--- Data for review ---
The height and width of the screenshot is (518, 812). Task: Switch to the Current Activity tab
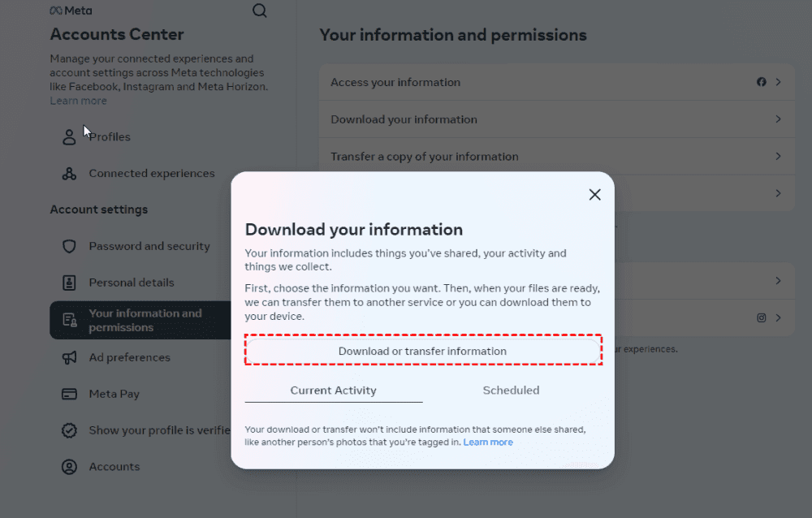333,391
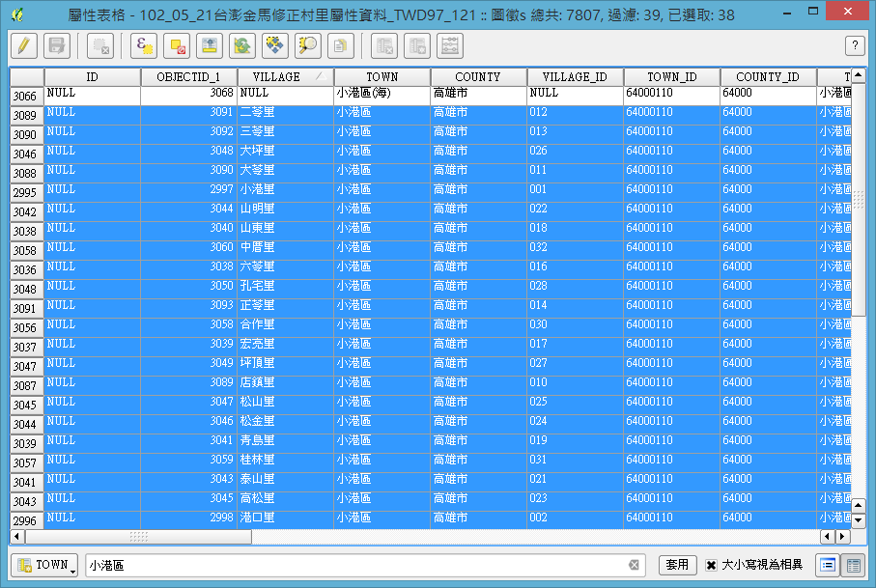
Task: Click the help question mark button
Action: click(854, 45)
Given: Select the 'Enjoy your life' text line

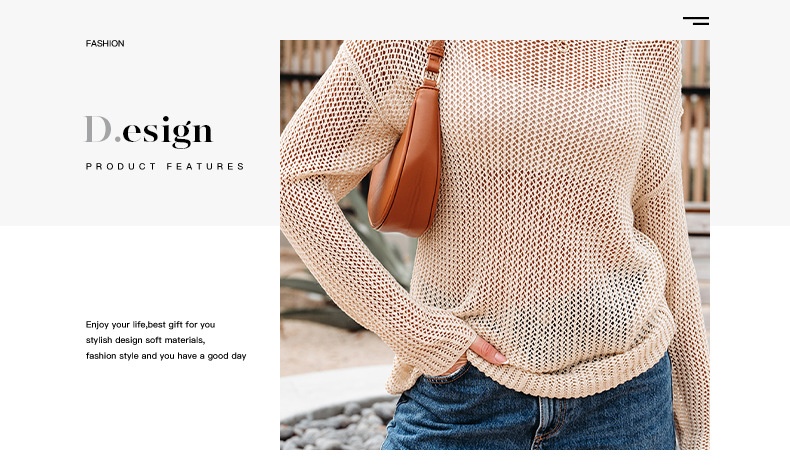Looking at the screenshot, I should point(150,324).

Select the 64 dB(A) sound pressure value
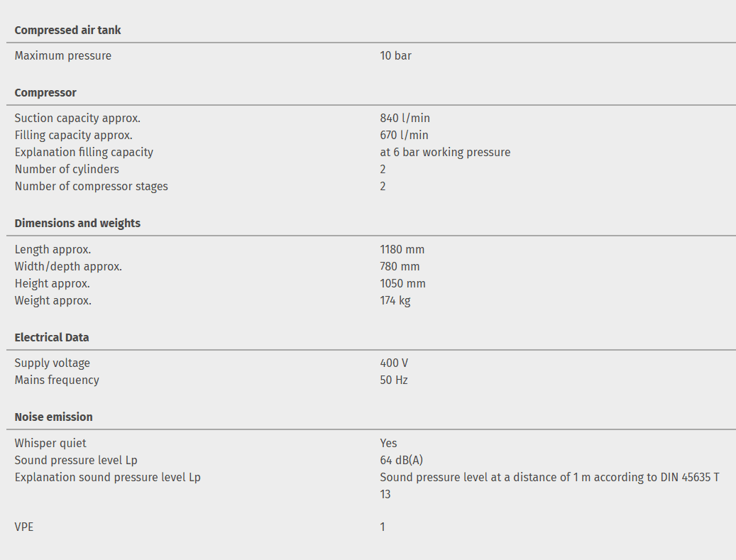pos(401,460)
---
What to produce: Write out exactly the lines from the one containing "Given: Select the 'Enjoy your life' text line" through the end of the records above, both included, leaving all pictures out.

The answer:
Given: Select the 'Enjoy your life' text line

Looking at the screenshot, I should point(150,324).

Select the 64 dB(A) sound pressure value
pos(401,460)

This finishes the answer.